Foreign Minister Shah Mahmood Qureshi told National Asembly on Monday said that Iran “pushed 4,000-5,000 Pakistanis” in Balochistan despite Islamabad’s request to wait until a quarantine facility was developed.
“They are Pakistanis, we cannot disown them, we had to own them,” he said. “I laud the Balochistan government who did their best [to provide facilities] despite scarce resources.”
Qureshi said that the coronavirus didn’t discriminate on the basis of colour and religion. He said, “When I see the comments made by Indian Prime Minister Narendra Modi and people from his party, it pains me. Muslims are being called ‘super spreaders’.”
The foreign minister, lamenting the fact that hate speech and hate mongering were taking place in India during this time of crisis, said that Pakistan’s coronavirus outbreak has yet to peak and the real challenge has yet to present itself.
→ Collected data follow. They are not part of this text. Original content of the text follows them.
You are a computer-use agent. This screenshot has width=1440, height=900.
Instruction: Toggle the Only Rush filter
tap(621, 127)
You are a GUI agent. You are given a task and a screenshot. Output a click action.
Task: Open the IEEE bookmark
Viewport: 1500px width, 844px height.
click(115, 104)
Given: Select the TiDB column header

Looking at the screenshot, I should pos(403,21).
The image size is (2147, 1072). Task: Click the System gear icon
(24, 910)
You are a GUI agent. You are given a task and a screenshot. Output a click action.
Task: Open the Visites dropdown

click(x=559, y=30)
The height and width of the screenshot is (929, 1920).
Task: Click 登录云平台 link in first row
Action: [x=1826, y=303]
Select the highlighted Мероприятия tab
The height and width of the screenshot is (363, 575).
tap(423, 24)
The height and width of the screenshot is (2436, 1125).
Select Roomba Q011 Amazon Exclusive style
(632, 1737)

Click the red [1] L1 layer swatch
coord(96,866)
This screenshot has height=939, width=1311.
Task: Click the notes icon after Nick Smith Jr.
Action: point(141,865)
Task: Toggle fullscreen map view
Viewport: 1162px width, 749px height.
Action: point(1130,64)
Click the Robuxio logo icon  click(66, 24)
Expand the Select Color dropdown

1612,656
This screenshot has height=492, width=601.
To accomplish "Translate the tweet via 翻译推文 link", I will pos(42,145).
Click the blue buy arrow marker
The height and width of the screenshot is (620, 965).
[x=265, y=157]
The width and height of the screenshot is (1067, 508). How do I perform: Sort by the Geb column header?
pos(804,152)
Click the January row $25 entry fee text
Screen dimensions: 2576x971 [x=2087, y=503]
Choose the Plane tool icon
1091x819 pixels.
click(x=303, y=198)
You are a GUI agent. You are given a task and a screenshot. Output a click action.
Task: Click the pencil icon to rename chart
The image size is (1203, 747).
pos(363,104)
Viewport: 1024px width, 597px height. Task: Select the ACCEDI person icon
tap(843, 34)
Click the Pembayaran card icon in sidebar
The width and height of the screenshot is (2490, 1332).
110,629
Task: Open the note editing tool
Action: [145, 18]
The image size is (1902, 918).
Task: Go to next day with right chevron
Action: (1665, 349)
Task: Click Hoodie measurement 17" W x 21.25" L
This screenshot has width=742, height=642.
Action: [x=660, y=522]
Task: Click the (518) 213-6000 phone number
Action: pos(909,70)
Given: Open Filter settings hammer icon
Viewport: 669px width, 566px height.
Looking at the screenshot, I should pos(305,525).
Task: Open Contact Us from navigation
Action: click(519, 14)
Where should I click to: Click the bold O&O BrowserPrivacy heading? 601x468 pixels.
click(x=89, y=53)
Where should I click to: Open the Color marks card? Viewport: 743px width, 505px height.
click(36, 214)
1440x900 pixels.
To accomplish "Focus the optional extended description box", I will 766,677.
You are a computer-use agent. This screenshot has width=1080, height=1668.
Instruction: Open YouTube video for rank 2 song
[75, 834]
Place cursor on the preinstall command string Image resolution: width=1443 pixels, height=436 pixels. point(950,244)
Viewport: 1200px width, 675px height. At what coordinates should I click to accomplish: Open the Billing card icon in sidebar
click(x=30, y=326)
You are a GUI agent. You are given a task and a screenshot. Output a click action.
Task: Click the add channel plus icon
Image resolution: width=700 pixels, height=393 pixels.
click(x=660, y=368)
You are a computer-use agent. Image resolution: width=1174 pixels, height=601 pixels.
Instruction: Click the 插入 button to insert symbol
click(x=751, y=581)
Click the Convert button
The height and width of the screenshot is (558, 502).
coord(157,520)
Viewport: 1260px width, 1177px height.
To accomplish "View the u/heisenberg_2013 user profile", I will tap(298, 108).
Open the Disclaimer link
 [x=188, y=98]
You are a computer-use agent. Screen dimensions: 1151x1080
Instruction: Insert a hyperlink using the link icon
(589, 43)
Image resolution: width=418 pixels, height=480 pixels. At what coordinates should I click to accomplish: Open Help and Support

Addressing the National Assembly session, he said: “Our death and infection rate is 2.17 per cent. Across the world this percentage is 6.8pc. So we have been largely spared from the larger consequences of this pandemic.”
Shah Mahmood declared that Pakistan was “ahead of other South Asian countries” in terms of handling the coronavirus crisis.
He said that despite being a developing country with an unenviable healthcare system, Pakistan had held up better than most developed countries. The foreign minister added that when comparing with other countries, it was important to consider data.
Pakistan has the highest coronavirus testing capacity to date among all South Asian countries at 20,000 tests a day, Foreign Minister Shah Mehmood Qureshi informed the National Assembly.
Noting that the Covid-19 pandemic was an “unprecedented challenge” that has become one of the biggest catalysts after the World War II, Qureshi said health experts around the world were trying their level best to come up with strategies to curb the virus till a vaccine could be made.
“Irrespective of Pakistan’s response towards the virus, no country around the world was seen fully prepared to battle out the virus,” the federal minister said. “The world is learning with time.”
“Since the virus emerged, Pakistan had eight operational labs but now we have about 70 functional labs for the coronavirus. With improved testing capacity, we will get a clearer picture of the pandemic in the country,” he added.
Referring to data, he said the mortality rate from coronavirus in Pakistan was 2.17% as opposed to 6.8% around the world, based on which “we made major decisions for the coming days while utilising the collective wisdom of all political leaders”.